To find the gravitational force on the body when taken at a height equal to one-fourth the radius of the Earth, we can use the formula for gravitational force:

$$F = G \frac{m_1 m_2}{r^2}$$

where $$F$$ is the gravitational force, $$G$$ is the gravitational constant, $$m_1$$ and $$m_2$$ are the masses of the two objects, and $$r$$ is the distance between their centers.

The weight of the body on the surface of the Earth is given as $$100\,\text{N}$$, which is also the gravitational force acting on it:

$$F_\text{surface} = G \frac{m_\text{body} m_\text{earth}}{R_\text{earth}^2}$$

When the body is taken to a height equal to one-fourth the radius of the Earth, the distance between the centers of the body and the Earth becomes $$r_\text{new} = R_\text{earth} + \frac{1}{4} R_\text{earth} = \frac{5}{4} R_\text{earth}$$.

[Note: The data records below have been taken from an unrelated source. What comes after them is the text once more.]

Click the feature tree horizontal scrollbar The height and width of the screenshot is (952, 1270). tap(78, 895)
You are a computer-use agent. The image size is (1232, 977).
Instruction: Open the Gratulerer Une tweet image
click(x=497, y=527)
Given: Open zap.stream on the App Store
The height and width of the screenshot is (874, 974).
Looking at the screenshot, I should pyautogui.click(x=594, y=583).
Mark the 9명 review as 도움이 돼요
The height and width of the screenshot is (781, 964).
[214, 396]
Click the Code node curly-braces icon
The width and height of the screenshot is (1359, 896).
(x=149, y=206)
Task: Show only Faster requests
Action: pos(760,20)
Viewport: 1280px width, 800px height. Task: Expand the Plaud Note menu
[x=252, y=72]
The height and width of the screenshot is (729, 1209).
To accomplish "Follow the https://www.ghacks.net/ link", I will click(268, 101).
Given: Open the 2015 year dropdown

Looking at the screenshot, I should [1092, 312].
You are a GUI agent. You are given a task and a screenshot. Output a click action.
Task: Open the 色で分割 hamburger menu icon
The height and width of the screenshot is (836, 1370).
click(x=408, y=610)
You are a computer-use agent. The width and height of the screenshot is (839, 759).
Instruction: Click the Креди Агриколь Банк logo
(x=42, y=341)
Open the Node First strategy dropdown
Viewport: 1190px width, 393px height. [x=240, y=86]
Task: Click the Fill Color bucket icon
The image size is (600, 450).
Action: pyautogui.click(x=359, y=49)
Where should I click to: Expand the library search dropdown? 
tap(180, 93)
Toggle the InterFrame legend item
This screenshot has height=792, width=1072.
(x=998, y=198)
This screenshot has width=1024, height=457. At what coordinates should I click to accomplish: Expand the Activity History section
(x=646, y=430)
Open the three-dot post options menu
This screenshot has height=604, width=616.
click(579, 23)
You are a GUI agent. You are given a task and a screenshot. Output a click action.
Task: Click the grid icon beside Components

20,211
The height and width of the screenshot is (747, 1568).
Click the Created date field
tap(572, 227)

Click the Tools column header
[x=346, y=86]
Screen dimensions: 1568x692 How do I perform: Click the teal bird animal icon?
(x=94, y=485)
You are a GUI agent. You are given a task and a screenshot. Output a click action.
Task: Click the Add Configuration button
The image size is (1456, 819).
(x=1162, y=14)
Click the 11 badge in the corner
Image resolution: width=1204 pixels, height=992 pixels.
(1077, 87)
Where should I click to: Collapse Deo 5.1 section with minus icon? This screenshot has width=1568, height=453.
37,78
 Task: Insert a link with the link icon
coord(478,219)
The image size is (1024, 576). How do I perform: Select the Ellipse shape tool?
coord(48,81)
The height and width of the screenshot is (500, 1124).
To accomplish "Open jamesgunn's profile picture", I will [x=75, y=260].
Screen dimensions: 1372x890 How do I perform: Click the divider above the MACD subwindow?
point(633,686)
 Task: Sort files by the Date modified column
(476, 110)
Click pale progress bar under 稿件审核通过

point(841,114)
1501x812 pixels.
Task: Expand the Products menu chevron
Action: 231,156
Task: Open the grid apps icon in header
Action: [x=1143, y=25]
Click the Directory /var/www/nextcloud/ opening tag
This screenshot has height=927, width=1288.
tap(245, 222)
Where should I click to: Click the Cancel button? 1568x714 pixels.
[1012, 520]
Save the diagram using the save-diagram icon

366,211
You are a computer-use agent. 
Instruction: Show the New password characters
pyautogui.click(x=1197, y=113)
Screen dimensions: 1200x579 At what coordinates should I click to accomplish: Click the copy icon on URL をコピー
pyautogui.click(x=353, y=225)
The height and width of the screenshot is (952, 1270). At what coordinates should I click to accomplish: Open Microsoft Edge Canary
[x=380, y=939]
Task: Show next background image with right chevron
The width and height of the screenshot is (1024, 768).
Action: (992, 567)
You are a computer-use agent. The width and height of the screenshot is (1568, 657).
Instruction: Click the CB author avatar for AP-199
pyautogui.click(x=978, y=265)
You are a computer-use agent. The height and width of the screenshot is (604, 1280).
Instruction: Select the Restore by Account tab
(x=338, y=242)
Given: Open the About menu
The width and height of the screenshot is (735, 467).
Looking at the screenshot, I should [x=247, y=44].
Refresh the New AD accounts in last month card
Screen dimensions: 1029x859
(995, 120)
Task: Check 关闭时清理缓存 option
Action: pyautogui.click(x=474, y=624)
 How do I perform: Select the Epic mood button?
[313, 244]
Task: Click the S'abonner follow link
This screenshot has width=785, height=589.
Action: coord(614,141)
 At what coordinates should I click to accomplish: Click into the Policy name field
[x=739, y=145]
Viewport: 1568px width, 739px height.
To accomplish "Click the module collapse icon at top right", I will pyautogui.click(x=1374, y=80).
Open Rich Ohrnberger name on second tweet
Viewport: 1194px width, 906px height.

Now the gravitational force acting on the body at this new height is:

$$F_\text{new} = G \frac{m_\text{body} m_\text{earth}}{r_\text{new}^2}$$

$$F_\text{new} = G \frac{m_\text{body} m_\text{earth}}{\left(\frac{5}{4} R_\text{earth}\right)^2}$$

To find the ratio between the new gravitational force and the original force on the surface, we can write:

$$\frac{F_\text{new}}{F_\text{surface}} = \frac{G \frac{m_\text{body} m_\text{earth}}{\left(\frac{5}{4} R_\text{earth}\right)^2}}{G \frac{m_\text{body} m_\text{earth}}{R_\text{earth}^2}}$$

Canceling out the common terms, we get:

$$\frac{F_\text{new}}{F_\text{surface}} = \frac{R_\text{earth}^2}{\left(\frac{5}{4} R_\text{earth}\right)^2} = \frac{1}{\left(\frac{5}{4}\right)^2} = \frac{1}{\left(\frac{25}{16}\right)} = \frac{16}{25}$$

Now, since the weight of the body on the surface is $$100\,\text{N}$$, we can find the new gravitational force as:

$$F_\text{new} = \frac{16}{25} \times 100\,\text{N} = 64\,\text{N}$$

So, the gravitational force on the body when taken at a height equal to one-fourth the radius of the Earth is $$64\,\text{N}$$.